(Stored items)
···
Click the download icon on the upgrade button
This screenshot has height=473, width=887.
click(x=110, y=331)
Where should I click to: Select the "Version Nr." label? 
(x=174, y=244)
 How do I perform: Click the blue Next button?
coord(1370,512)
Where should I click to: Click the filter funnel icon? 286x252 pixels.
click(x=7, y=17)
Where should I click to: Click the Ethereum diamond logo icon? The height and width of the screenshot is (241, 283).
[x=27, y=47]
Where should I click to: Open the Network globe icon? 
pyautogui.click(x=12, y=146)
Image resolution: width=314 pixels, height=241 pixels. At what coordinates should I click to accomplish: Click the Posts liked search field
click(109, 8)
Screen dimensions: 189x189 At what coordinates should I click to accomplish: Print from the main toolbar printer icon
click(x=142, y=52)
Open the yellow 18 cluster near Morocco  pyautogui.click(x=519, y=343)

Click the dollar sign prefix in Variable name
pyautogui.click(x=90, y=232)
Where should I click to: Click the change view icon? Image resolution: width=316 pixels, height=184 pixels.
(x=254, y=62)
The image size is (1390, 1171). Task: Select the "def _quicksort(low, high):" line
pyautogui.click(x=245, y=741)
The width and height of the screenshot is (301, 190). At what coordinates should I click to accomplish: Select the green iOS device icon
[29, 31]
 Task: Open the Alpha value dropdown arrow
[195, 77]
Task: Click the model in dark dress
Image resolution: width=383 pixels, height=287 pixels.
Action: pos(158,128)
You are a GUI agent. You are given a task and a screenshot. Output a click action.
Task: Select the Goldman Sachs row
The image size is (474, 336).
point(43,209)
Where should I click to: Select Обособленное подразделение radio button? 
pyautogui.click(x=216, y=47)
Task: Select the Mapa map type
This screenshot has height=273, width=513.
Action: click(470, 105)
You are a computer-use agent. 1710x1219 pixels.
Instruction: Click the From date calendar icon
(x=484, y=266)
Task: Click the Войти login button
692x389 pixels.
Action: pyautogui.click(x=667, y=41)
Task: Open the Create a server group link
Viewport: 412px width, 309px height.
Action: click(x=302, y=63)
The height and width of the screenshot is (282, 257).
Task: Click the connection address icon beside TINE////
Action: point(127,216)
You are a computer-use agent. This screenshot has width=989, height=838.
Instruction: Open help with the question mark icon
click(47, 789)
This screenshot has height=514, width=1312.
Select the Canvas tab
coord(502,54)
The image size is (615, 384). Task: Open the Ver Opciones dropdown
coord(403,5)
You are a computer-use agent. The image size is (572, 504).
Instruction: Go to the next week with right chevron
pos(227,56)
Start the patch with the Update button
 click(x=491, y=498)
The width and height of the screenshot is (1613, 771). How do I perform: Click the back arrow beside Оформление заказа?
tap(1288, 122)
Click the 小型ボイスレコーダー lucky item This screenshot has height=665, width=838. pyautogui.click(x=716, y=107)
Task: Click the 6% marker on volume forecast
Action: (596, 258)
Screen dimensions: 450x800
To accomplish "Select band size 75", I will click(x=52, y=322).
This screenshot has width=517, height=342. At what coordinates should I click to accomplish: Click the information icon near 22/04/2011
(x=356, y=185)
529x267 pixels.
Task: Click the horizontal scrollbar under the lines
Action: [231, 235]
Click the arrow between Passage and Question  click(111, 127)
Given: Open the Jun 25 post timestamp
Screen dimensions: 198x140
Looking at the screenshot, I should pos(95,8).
···
TRY IT: Having located the line containing "The width and height of the screenshot is (1613, 771).", set it down along with every line after it through the end of the data, reproducing each exactly.

EXPECTED OUTPUT:
The width and height of the screenshot is (1613, 771). How do I perform: Click the back arrow beside Оформление заказа?
tap(1288, 122)
Click the 小型ボイスレコーダー lucky item This screenshot has height=665, width=838. pyautogui.click(x=716, y=107)
Task: Click the 6% marker on volume forecast
Action: (596, 258)
Screen dimensions: 450x800
To accomplish "Select band size 75", I will click(x=52, y=322).
This screenshot has width=517, height=342. At what coordinates should I click to accomplish: Click the information icon near 22/04/2011
(x=356, y=185)
529x267 pixels.
Task: Click the horizontal scrollbar under the lines
Action: [231, 235]
Click the arrow between Passage and Question  click(111, 127)
Given: Open the Jun 25 post timestamp
Screen dimensions: 198x140
Looking at the screenshot, I should pos(95,8).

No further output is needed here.